Is it mainstream? Is it specialist? Is it a mainstream specialist mix? In my opinion no one seems to know for sure but the emerging young adults, their families and of course the teachers can all testify to the real lived experience and not some hypothetical theory or lofty hope by the great and good in educational provision.
Whilst we’re grinding axes, our collective common sense, personal testimony and years of gathered evidence is still thwarted by a civil service with yet another insufficient budget for a big old list of priorities that, to me, has reform of specialist education written in crayon at the bottom.
I think if I had to summarise what I think it would be something like: a system that doesn’t really work, propelled ever forward by people who really do!
Pink Floyd also sang, “All in all it’s just another brick in the wall.”
Our expectations and our future outlook are absolutely shaped by those early years. If we want our adults of tomorrow to be well adjusted, outward looking, go-getters then surely by now we should have realised the benefits of inclusive education.
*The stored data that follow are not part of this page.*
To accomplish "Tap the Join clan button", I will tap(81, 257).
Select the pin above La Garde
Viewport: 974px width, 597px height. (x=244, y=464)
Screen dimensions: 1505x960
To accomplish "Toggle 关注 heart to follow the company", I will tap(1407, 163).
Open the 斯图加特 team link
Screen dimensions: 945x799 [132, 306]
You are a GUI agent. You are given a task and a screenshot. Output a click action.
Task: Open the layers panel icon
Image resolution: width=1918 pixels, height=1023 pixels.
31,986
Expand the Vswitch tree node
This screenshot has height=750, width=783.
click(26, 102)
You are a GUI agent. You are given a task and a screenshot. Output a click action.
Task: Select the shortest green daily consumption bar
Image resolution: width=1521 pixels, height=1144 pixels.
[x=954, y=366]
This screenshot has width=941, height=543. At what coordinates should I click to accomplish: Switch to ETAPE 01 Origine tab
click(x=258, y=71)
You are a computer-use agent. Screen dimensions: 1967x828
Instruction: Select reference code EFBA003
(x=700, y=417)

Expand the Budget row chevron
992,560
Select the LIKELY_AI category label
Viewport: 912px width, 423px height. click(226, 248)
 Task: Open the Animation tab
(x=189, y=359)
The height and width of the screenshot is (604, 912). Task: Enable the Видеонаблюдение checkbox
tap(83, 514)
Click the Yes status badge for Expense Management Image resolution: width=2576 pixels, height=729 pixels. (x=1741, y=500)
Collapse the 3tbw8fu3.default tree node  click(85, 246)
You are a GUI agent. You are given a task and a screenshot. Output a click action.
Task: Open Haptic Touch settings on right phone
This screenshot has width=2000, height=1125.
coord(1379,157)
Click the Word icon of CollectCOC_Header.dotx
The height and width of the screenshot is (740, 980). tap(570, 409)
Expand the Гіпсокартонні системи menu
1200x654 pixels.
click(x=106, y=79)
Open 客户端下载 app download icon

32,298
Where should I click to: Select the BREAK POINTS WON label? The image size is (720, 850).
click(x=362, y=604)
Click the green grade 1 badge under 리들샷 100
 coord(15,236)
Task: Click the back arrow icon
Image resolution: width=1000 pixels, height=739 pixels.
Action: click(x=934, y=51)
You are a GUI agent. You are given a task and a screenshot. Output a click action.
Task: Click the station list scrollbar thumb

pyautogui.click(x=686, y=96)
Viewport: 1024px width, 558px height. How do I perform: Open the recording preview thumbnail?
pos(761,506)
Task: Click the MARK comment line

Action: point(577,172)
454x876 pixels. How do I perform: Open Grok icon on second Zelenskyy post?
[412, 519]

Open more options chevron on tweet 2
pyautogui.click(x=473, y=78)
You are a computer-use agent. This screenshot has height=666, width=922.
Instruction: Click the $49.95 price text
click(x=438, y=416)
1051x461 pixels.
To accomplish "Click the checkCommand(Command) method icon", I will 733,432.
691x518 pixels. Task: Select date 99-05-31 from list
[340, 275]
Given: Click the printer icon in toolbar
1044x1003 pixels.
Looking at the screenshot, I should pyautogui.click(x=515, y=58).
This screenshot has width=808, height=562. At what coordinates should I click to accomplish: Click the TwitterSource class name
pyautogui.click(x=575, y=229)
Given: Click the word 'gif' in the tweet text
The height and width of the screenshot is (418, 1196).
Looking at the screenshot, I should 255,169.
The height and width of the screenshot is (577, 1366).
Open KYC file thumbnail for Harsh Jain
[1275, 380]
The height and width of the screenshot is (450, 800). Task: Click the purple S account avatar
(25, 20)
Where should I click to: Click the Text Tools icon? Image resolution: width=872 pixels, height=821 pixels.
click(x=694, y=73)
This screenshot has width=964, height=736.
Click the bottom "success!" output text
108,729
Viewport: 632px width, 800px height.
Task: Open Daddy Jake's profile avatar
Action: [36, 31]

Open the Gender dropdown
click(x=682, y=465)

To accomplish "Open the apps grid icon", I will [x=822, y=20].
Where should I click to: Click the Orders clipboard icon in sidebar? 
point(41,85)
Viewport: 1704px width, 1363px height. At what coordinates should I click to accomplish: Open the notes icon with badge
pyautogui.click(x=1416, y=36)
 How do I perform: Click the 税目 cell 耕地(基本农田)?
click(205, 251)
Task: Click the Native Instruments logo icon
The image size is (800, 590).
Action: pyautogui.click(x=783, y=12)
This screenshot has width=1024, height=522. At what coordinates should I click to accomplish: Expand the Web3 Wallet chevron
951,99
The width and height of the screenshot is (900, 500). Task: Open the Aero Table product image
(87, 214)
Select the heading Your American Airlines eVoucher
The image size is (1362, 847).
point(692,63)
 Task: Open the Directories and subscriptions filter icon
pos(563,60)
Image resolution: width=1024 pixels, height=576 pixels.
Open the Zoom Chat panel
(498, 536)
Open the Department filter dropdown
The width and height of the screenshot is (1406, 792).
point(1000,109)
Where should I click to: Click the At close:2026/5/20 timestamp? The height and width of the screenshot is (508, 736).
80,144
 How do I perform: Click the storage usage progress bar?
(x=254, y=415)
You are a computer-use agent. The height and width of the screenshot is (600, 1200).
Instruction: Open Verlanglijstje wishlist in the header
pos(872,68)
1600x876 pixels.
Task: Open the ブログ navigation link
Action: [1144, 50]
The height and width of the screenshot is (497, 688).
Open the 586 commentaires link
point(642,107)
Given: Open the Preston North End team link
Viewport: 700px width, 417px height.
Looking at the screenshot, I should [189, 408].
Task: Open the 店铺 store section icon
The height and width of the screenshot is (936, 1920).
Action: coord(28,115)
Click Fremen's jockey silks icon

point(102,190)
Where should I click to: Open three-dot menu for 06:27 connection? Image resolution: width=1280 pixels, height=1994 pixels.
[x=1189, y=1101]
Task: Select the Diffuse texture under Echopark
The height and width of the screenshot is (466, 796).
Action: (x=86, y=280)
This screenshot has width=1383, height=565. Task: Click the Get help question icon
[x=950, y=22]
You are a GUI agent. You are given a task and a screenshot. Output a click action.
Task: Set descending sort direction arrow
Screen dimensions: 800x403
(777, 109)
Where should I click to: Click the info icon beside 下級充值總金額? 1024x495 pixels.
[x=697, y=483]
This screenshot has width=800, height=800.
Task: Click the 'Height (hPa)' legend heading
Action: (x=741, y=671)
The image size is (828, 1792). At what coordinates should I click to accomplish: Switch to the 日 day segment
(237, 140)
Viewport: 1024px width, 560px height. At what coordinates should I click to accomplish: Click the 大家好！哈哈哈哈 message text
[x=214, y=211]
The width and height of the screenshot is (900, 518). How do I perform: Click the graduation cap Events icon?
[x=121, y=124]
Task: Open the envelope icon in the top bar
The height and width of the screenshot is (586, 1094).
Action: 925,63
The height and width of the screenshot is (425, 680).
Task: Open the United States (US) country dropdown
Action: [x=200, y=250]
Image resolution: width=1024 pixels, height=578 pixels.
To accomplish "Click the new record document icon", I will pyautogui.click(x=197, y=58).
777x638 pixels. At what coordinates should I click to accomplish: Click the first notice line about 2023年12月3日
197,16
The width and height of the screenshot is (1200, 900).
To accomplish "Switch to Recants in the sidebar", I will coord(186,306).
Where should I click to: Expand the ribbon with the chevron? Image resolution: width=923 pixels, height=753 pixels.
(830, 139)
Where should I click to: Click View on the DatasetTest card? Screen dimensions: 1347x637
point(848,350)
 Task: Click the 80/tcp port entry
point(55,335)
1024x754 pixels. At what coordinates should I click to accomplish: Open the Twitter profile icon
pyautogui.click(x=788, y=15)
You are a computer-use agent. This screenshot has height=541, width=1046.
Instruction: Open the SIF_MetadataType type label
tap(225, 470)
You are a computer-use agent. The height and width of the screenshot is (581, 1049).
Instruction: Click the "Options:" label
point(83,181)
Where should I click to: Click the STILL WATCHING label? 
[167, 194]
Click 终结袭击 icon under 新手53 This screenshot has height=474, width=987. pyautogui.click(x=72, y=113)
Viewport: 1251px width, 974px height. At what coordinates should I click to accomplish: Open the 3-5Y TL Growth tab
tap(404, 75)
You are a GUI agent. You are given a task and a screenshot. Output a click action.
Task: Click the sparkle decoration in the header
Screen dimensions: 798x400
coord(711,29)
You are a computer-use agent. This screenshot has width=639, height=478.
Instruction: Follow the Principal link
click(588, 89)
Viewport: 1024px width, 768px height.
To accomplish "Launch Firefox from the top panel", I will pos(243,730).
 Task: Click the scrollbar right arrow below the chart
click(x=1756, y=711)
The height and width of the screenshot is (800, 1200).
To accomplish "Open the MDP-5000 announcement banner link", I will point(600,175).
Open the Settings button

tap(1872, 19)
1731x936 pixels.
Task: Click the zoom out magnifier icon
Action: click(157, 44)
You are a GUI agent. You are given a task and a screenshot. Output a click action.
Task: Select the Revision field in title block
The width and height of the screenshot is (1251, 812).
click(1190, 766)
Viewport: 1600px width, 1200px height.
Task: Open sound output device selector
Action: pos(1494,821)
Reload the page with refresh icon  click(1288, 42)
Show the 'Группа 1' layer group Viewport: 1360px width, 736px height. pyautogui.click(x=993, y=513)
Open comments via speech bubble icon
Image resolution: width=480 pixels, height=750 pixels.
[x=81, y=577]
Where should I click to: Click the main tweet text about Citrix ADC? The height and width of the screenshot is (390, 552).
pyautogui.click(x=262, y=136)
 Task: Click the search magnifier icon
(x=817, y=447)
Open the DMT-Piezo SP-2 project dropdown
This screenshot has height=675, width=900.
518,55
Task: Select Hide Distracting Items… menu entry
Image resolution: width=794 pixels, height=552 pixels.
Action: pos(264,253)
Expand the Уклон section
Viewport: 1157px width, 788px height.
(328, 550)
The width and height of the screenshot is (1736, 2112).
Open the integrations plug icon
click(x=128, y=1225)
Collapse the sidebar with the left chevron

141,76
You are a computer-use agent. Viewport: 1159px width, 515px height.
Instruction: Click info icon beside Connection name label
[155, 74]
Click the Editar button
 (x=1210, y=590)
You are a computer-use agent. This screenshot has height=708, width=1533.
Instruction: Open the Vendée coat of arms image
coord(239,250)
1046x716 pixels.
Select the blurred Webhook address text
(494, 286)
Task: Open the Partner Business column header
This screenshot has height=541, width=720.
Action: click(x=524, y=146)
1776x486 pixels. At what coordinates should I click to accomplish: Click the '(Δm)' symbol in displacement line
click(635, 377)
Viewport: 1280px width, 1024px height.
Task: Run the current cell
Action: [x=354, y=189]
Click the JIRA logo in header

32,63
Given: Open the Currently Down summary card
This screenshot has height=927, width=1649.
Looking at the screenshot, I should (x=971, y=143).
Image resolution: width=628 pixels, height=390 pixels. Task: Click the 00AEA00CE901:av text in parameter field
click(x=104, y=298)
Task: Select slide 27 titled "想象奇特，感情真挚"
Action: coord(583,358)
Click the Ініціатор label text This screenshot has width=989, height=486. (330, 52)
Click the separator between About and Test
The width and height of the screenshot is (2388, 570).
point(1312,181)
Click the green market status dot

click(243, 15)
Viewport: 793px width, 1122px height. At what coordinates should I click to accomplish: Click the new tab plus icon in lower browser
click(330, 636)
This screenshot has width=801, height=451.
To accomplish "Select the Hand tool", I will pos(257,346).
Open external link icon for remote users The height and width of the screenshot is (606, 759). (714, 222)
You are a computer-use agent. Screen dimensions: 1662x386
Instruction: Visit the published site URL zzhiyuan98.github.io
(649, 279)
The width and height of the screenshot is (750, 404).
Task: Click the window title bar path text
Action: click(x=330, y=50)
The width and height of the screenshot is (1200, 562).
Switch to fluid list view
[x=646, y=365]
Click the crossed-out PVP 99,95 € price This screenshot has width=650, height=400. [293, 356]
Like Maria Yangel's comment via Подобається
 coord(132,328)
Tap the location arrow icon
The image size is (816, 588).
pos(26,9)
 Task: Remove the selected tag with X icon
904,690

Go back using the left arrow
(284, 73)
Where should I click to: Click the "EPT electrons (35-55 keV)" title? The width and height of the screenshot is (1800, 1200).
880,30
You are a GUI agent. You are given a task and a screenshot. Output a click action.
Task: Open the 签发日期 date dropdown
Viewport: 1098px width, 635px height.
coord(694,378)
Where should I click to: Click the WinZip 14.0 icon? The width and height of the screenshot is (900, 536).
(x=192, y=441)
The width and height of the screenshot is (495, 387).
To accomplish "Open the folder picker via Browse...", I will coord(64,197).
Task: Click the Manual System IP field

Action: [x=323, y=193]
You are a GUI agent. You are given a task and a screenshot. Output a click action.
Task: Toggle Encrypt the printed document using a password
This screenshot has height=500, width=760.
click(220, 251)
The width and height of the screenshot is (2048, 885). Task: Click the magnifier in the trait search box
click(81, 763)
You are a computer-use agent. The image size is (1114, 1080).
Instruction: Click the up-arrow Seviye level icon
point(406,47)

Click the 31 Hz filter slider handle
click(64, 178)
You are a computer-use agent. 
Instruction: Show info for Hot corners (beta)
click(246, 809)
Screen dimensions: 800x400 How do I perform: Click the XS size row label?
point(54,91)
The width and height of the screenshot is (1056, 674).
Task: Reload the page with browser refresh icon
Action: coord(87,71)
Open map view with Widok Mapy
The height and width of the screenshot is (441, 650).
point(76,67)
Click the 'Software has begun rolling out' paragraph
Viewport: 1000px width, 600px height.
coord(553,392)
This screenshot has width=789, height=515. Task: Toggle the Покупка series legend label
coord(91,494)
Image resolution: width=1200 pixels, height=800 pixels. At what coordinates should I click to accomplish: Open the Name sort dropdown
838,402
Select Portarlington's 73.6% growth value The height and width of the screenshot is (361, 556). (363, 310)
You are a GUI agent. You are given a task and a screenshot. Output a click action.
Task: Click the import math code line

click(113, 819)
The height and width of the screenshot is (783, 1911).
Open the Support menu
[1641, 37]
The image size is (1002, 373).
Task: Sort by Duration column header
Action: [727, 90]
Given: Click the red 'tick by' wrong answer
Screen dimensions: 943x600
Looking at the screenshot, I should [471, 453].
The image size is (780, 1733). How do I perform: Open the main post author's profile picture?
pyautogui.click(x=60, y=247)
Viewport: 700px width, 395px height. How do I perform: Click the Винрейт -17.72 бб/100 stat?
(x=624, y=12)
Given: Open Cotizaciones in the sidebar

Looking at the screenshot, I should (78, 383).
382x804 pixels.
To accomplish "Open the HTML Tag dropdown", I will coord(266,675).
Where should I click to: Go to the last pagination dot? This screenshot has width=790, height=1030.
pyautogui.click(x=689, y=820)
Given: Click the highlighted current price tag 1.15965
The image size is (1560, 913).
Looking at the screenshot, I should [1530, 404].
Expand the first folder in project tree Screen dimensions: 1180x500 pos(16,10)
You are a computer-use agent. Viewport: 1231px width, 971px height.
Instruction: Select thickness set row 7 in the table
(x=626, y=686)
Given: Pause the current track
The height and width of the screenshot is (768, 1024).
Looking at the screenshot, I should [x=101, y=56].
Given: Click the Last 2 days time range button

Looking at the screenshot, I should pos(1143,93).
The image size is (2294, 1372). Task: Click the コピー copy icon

Every time a child is treated differently or forced to take a separate path or is told, “No you can’t,” because of their disability, another brick is added to that wall and when they grow up, climbing back over that wall can be tricky, sometimes impossible.
You don’t get a second crack at school. Yes, you can go back to education in later life, I myself know the feeling of snatching an hour here and there to do some assignment after the kids are in bed. School is so much more than academic achievement. It’s where a little person learns to be a big person and to stop chasing bubbles.